4. The issue arising on this appeal springs from two basic facts. Firstly, under his written contract of employment with the respondent dated 4th December, 2005, the appellant was liable to be paid the sum of €34,384 per annum by the respondent, which converts to a weekly wage of €668.75. He was also entitled to certain other payments in respect of subsistence which are not relevant to this appeal. Secondly, at all times material to this dispute, the appellant was, in fact, paid at the rate of €554.48 per week by the respondent. In rejecting the appellant’s claims in respect of annual leave and public holiday pay, the Labour Court adverted to both salient facts and the relevant provisions of the Regulations. It correctly summarised the substance of the appellant’s case as follows:-
      “The rate specified in his contract of employment is the rate that is liable to be paid to him in respect of time worked, within the meaning of Regulation 2 and should, on that account, be deemed to be his normal weekly or daily rate for the purpose of calculating his holiday pay.”
5. It also noted that the clear purpose of the Regulations is to ensure that for either annual leave or public holidays an employee receives no less (or no more) than he or she would have received if he or she was working during the period in question. The Labour Court found against the appellant in respect of the holiday and annual leave claims by holding that the appropriate reference point for these claims was the lower amount actually received by the appellant rather than the higher rate specified in his contract of employment. It did so in the following terms:-
      “The claimant’s contract of employment, which was concluded in September 2005, provided for a different rate than that at which he was actually paid at all times material to this claim. While the claimant’s actual rate differed from that specified in the contract, he appears to have accepted the adjustment over an extended period. If he did not, or if the adjustment of his rate of pay was unlawful, that is a matter to be determined in other proceedings.”
6. Both parties were represented at the hearing before the Labour Court, the appellant by his solicitor, the respondent by a director and an industrial relations consultant. The affidavit evidence lodged on this appeal agrees that the appellant gave oral evidence before the Labour Court in the course of the hearing of these claims but differs as to the extent of that evidence. The affidavit of the appellant’s solicitor exhibited a contemporaneous attendance document compiled at the hearing and, on that basis, and insofar as it may be relevant, I am satisfied that the appellant was not questioned by the representatives of either party or the members of the Labour Court on what was subsequently found to be his apparent acceptance of the adjustment in his rate of pay over an extended period. This attendance suggests that the appellant’s evidence was directed to the issue of starting and finishing times, which was ultimately determined in his favour by the Labour Court.

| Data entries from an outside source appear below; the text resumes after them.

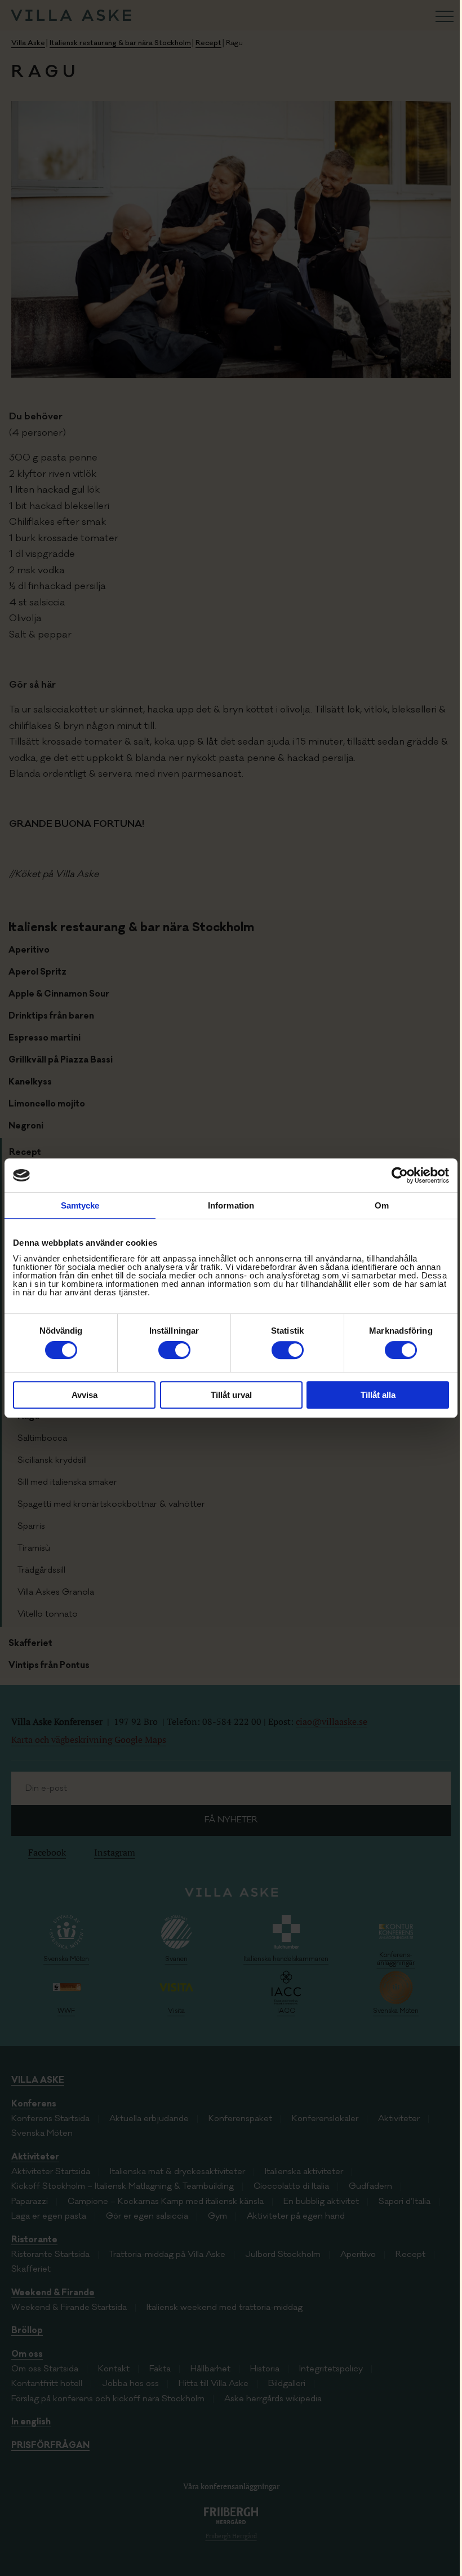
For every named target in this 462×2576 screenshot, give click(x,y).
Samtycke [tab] (80, 1205)
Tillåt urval (231, 1395)
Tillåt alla (378, 1395)
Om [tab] (382, 1205)
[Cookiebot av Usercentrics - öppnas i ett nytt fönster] (399, 1175)
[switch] (174, 1350)
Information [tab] (231, 1205)
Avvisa (84, 1395)
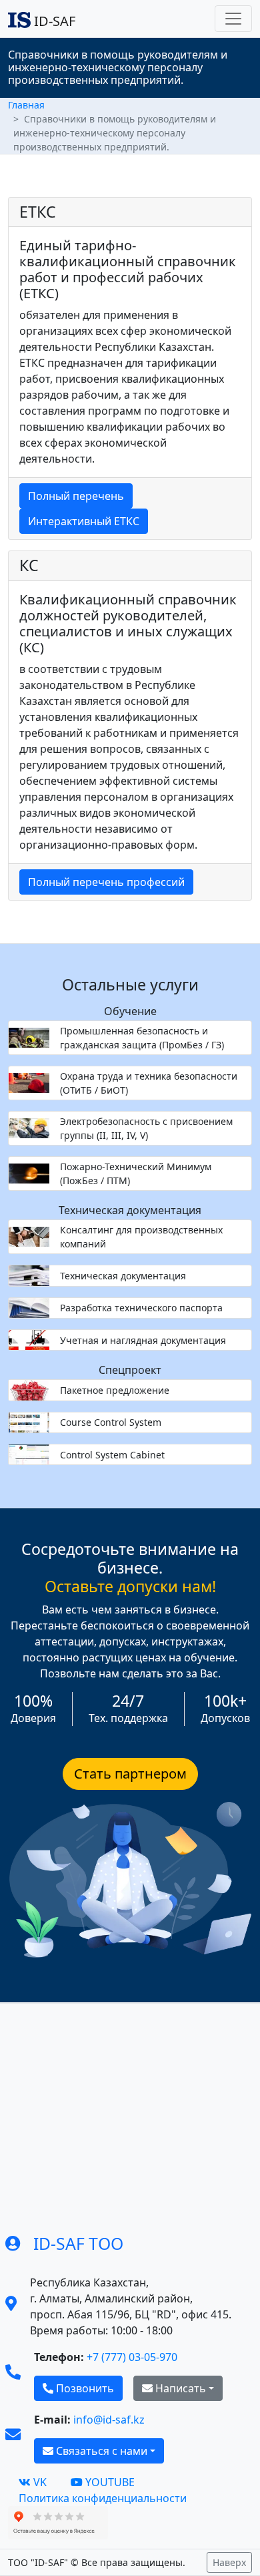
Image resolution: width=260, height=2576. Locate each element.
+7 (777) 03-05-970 (132, 2357)
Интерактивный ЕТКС (83, 521)
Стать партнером (130, 1774)
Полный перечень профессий (106, 882)
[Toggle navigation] (233, 18)
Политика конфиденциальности (103, 2498)
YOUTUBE (110, 2482)
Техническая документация (123, 1275)
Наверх (229, 2562)
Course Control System (110, 1422)
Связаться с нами (100, 2451)
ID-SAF (53, 21)
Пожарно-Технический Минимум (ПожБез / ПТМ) (135, 1173)
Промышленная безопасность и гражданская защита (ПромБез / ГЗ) (142, 1037)
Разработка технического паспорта (141, 1307)
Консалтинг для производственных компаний (141, 1236)
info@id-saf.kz (109, 2419)
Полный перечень (76, 496)
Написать (179, 2388)
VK (40, 2482)
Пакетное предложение (114, 1390)
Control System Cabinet (112, 1454)
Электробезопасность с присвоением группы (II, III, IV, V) (146, 1128)
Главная (26, 105)
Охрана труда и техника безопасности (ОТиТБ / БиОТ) (148, 1083)
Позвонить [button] (83, 2388)
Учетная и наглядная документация (143, 1340)
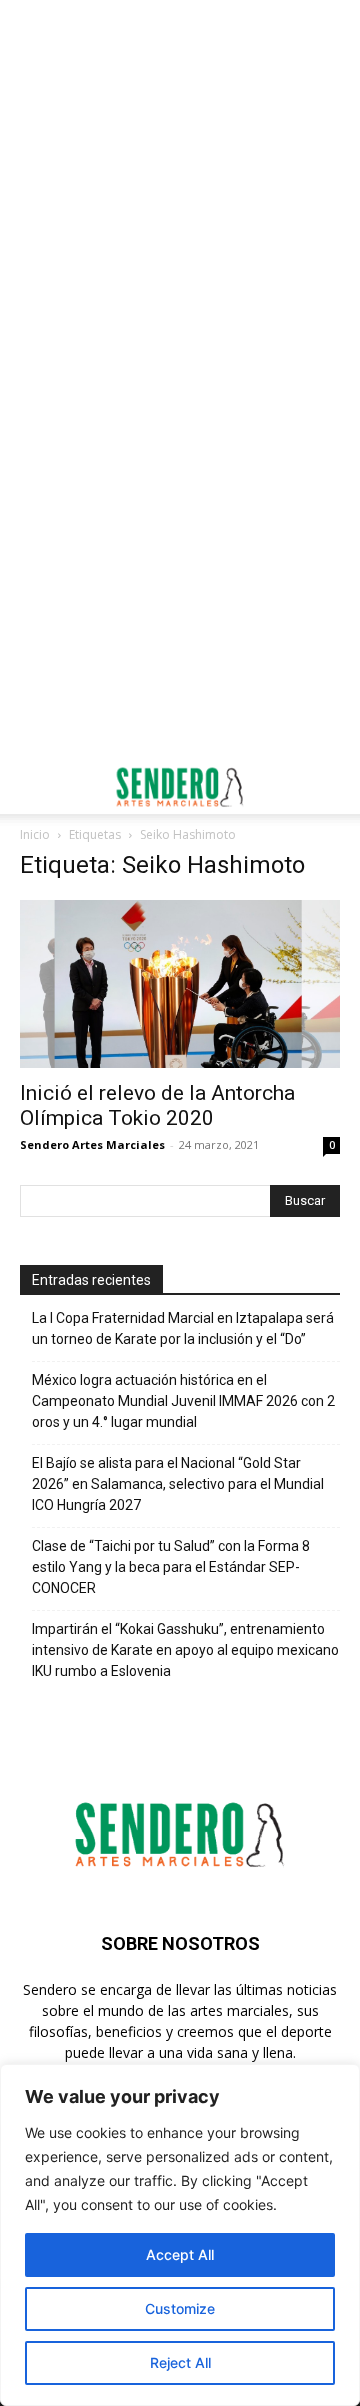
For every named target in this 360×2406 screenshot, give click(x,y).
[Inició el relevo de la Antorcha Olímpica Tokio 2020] (180, 984)
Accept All (180, 2254)
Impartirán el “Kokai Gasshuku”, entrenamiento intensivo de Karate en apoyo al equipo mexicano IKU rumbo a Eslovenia (185, 1650)
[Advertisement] (180, 190)
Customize (180, 2308)
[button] (34, 787)
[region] (180, 2235)
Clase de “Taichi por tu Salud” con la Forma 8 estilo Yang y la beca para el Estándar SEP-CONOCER (171, 1567)
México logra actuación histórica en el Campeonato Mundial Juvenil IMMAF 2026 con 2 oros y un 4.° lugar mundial (183, 1401)
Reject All (180, 2362)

7. In this case, the three issues before the Labour Court arose by way of an appeal by a decision of a Rights Commissioner under s. 27 of the Act. In those circumstances, s. 28(1) of the Act provides that the Labour Court “shall give the parties an opportunity to be heard by it and to present to it any evidence relevant to the appeal”. In that respect, it appears to have complied with its statutory obligations and it is regrettable that an opportunity was not taken by the representatives of the parties to comprehensively canvass all three issues when evidence was given by the appellant.

8. The scope of an appeal to this Court against a determination of the Labour Court arises only on a point of law, by virtue of the provisions of s. 28(6) of the Act. The scope of this type of appeal was helpfully explained by Baker J. in Health Service Executive v. Abdel Raouf Sallam [2014] IEHC 298, by reference to the decision of the Supreme Court (per McCracken J.) in National University of Ireland Cork v. Ahern [2005] 2 IR 577. Baker J. concluded that this Court may, on such an appeal, consider whether the Labour Court wrongly took into account or ignored a fact or a piece of evidence, incorrectly applied a legal test in coming to its conclusions, or erred in law in its interpretation of the law. Baker J. also noted that whereas the High Court must show appropriate curial deference to the Labour Court, such deference only arises when that Court deploys its particular expertise on industrial relation issues. Such deference does not extend to instances where the notice party deals with questions of law.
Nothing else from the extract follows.